DATA FOR REVIEW:

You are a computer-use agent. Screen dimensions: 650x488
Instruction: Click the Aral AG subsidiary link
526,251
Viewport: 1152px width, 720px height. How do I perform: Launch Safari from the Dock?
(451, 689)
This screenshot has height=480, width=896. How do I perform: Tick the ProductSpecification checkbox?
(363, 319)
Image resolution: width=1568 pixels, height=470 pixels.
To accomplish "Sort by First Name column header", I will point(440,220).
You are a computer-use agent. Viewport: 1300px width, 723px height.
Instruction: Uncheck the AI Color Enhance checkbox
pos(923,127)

---

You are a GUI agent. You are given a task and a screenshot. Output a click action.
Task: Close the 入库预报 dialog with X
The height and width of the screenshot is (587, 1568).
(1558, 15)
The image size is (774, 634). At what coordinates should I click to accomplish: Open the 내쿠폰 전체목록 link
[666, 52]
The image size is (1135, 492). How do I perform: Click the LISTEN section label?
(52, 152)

DIRECTIONS FOR THIS TASK: Lines holding "agent": copy each one from the records above.

EXERCISE RESULT:
You are a computer-use agent. Screen dimensions: 650x488
You are a computer-use agent. Viewport: 1300px width, 723px height.
You are a GUI agent. You are given a task and a screenshot. Output a click action.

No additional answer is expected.